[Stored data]
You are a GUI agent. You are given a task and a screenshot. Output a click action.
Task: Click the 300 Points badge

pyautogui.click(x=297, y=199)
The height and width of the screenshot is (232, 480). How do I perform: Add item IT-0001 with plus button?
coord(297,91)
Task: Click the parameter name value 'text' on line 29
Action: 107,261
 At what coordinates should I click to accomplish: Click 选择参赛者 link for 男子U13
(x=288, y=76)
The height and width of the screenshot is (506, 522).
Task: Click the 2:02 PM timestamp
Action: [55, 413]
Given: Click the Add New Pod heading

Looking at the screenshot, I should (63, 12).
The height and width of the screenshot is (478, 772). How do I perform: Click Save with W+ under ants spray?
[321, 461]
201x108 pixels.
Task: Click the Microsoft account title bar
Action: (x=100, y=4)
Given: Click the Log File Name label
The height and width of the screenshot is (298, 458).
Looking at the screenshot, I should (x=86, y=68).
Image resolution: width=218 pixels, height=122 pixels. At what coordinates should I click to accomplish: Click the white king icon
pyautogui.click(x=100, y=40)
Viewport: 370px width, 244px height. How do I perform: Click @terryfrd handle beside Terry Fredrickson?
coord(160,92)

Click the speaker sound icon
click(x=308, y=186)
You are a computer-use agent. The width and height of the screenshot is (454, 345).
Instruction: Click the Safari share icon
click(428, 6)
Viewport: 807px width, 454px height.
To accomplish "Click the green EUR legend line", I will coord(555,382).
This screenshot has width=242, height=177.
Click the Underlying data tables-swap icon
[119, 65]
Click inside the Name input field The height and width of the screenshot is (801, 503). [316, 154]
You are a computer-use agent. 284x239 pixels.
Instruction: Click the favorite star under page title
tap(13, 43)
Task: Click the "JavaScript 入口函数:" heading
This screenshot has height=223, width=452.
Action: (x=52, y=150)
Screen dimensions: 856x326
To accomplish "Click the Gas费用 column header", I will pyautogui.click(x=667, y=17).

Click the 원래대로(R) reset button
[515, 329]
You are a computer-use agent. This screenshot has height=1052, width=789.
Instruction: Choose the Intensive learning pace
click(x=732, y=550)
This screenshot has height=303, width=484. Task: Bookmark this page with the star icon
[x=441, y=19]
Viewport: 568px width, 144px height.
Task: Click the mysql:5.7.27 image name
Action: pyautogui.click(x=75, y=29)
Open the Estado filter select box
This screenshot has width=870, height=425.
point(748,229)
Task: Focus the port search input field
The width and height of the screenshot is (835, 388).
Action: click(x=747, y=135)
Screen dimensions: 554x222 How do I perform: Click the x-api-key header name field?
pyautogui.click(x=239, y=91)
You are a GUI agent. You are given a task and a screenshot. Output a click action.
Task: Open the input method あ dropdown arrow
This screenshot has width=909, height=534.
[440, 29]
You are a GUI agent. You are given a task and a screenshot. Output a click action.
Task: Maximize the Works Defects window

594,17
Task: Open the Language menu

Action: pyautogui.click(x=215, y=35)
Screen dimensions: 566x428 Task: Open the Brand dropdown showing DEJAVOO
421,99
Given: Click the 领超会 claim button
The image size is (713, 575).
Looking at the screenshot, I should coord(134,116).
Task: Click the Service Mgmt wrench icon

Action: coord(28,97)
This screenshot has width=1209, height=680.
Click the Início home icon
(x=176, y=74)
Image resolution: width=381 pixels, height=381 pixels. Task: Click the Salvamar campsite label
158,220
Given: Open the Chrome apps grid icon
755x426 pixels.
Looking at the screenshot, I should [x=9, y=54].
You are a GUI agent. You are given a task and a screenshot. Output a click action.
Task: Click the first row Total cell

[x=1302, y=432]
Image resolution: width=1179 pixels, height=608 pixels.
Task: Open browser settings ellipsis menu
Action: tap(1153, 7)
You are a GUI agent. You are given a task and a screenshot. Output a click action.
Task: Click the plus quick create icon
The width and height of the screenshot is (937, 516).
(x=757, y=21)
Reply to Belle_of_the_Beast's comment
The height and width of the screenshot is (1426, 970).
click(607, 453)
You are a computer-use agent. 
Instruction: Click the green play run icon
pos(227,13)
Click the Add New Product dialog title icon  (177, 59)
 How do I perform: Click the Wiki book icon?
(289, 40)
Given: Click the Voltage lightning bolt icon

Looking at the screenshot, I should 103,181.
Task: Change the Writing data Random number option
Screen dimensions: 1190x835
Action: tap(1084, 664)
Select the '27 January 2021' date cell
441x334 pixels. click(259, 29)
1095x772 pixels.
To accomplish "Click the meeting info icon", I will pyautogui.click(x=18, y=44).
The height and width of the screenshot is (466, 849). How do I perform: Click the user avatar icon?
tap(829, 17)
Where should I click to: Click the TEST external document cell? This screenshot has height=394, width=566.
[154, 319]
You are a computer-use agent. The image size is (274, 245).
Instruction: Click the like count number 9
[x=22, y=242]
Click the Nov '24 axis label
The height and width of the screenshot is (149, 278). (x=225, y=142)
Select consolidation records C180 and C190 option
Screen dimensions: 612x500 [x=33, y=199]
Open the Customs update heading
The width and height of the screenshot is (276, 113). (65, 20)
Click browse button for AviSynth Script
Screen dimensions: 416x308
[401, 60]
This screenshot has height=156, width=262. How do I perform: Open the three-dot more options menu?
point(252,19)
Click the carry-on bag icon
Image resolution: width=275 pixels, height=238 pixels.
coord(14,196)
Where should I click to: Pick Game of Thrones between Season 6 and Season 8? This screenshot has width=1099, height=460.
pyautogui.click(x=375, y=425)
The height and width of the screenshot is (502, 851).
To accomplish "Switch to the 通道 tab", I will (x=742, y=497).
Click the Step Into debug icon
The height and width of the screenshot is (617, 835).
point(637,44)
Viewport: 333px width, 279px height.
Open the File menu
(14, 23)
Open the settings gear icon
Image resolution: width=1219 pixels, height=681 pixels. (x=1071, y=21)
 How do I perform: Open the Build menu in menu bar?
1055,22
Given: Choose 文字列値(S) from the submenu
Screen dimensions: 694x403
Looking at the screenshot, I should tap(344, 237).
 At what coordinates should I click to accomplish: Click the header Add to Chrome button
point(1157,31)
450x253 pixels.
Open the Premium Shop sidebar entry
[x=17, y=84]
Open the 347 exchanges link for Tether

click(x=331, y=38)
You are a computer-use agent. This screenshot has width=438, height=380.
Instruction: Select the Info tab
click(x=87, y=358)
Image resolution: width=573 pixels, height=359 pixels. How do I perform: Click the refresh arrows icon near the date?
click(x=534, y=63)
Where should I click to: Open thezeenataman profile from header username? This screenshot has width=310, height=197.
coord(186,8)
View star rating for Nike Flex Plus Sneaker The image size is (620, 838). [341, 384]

**WORK REQUEST**
Set down all of the data above, word for word.

**RESULT FOR THIS TASK**
You are a GUI agent. You are given a task and a screenshot. Output a click action.
Task: Click the 300 Points badge

pyautogui.click(x=297, y=199)
The height and width of the screenshot is (232, 480). How do I perform: Add item IT-0001 with plus button?
coord(297,91)
Task: Click the parameter name value 'text' on line 29
Action: 107,261
 At what coordinates should I click to accomplish: Click 选择参赛者 link for 男子U13
(x=288, y=76)
The height and width of the screenshot is (506, 522).
Task: Click the 2:02 PM timestamp
Action: [55, 413]
Given: Click the Add New Pod heading

Looking at the screenshot, I should (63, 12).
The height and width of the screenshot is (478, 772). How do I perform: Click Save with W+ under ants spray?
[321, 461]
201x108 pixels.
Task: Click the Microsoft account title bar
Action: (x=100, y=4)
Given: Click the Log File Name label
The height and width of the screenshot is (298, 458).
Looking at the screenshot, I should (x=86, y=68).
Image resolution: width=218 pixels, height=122 pixels. At what coordinates should I click to accomplish: Click the white king icon
pyautogui.click(x=100, y=40)
Viewport: 370px width, 244px height. How do I perform: Click @terryfrd handle beside Terry Fredrickson?
coord(160,92)

Click the speaker sound icon
click(x=308, y=186)
You are a computer-use agent. The width and height of the screenshot is (454, 345).
Instruction: Click the Safari share icon
click(428, 6)
Viewport: 807px width, 454px height.
To accomplish "Click the green EUR legend line", I will coord(555,382).
This screenshot has width=242, height=177.
Click the Underlying data tables-swap icon
[119, 65]
Click inside the Name input field The height and width of the screenshot is (801, 503). [316, 154]
You are a computer-use agent. 284x239 pixels.
Instruction: Click the favorite star under page title
tap(13, 43)
Task: Click the "JavaScript 入口函数:" heading
This screenshot has height=223, width=452.
Action: (x=52, y=150)
Screen dimensions: 856x326
To accomplish "Click the Gas费用 column header", I will pyautogui.click(x=667, y=17).

Click the 원래대로(R) reset button
[515, 329]
You are a computer-use agent. This screenshot has height=1052, width=789.
Instruction: Choose the Intensive learning pace
click(x=732, y=550)
This screenshot has height=303, width=484. Task: Bookmark this page with the star icon
[x=441, y=19]
Viewport: 568px width, 144px height.
Task: Click the mysql:5.7.27 image name
Action: pyautogui.click(x=75, y=29)
Open the Estado filter select box
This screenshot has width=870, height=425.
point(748,229)
Task: Focus the port search input field
The width and height of the screenshot is (835, 388).
Action: click(x=747, y=135)
Screen dimensions: 554x222 How do I perform: Click the x-api-key header name field?
pyautogui.click(x=239, y=91)
You are a GUI agent. You are given a task and a screenshot. Output a click action.
Task: Open the input method あ dropdown arrow
This screenshot has width=909, height=534.
[440, 29]
You are a GUI agent. You are given a task and a screenshot. Output a click action.
Task: Maximize the Works Defects window

594,17
Task: Open the Language menu

Action: pyautogui.click(x=215, y=35)
Screen dimensions: 566x428 Task: Open the Brand dropdown showing DEJAVOO
421,99
Given: Click the 领超会 claim button
The image size is (713, 575).
Looking at the screenshot, I should coord(134,116).
Task: Click the Service Mgmt wrench icon

Action: coord(28,97)
This screenshot has width=1209, height=680.
Click the Início home icon
(x=176, y=74)
Image resolution: width=381 pixels, height=381 pixels. Task: Click the Salvamar campsite label
158,220
Given: Open the Chrome apps grid icon
755x426 pixels.
Looking at the screenshot, I should [x=9, y=54].
You are a GUI agent. You are given a task and a screenshot. Output a click action.
Task: Click the first row Total cell

[x=1302, y=432]
Image resolution: width=1179 pixels, height=608 pixels.
Task: Open browser settings ellipsis menu
Action: tap(1153, 7)
You are a GUI agent. You are given a task and a screenshot. Output a click action.
Task: Click the plus quick create icon
The width and height of the screenshot is (937, 516).
(x=757, y=21)
Reply to Belle_of_the_Beast's comment
The height and width of the screenshot is (1426, 970).
click(607, 453)
You are a computer-use agent. 
Instruction: Click the green play run icon
pos(227,13)
Click the Add New Product dialog title icon  (177, 59)
 How do I perform: Click the Wiki book icon?
(289, 40)
Given: Click the Voltage lightning bolt icon

Looking at the screenshot, I should 103,181.
Task: Change the Writing data Random number option
Screen dimensions: 1190x835
Action: tap(1084, 664)
Select the '27 January 2021' date cell
441x334 pixels. click(259, 29)
1095x772 pixels.
To accomplish "Click the meeting info icon", I will pyautogui.click(x=18, y=44).
The height and width of the screenshot is (466, 849). How do I perform: Click the user avatar icon?
tap(829, 17)
Where should I click to: Click the TEST external document cell? This screenshot has height=394, width=566.
[154, 319]
You are a computer-use agent. The image size is (274, 245).
Instruction: Click the like count number 9
[x=22, y=242]
Click the Nov '24 axis label
The height and width of the screenshot is (149, 278). (x=225, y=142)
Select consolidation records C180 and C190 option
Screen dimensions: 612x500 [x=33, y=199]
Open the Customs update heading
The width and height of the screenshot is (276, 113). (65, 20)
Click browse button for AviSynth Script
Screen dimensions: 416x308
[401, 60]
This screenshot has height=156, width=262. How do I perform: Open the three-dot more options menu?
point(252,19)
Click the carry-on bag icon
Image resolution: width=275 pixels, height=238 pixels.
coord(14,196)
Where should I click to: Pick Game of Thrones between Season 6 and Season 8? This screenshot has width=1099, height=460.
pyautogui.click(x=375, y=425)
The height and width of the screenshot is (502, 851).
To accomplish "Switch to the 通道 tab", I will (x=742, y=497).
Click the Step Into debug icon
The height and width of the screenshot is (617, 835).
point(637,44)
Viewport: 333px width, 279px height.
Open the File menu
(14, 23)
Open the settings gear icon
Image resolution: width=1219 pixels, height=681 pixels. (x=1071, y=21)
 How do I perform: Open the Build menu in menu bar?
1055,22
Given: Choose 文字列値(S) from the submenu
Screen dimensions: 694x403
Looking at the screenshot, I should tap(344, 237).
 At what coordinates should I click to accomplish: Click the header Add to Chrome button
point(1157,31)
450x253 pixels.
Open the Premium Shop sidebar entry
[x=17, y=84]
Open the 347 exchanges link for Tether

click(x=331, y=38)
You are a computer-use agent. This screenshot has width=438, height=380.
Instruction: Select the Info tab
click(x=87, y=358)
Image resolution: width=573 pixels, height=359 pixels. How do I perform: Click the refresh arrows icon near the date?
click(x=534, y=63)
Where should I click to: Open thezeenataman profile from header username? This screenshot has width=310, height=197.
coord(186,8)
View star rating for Nike Flex Plus Sneaker The image size is (620, 838). [341, 384]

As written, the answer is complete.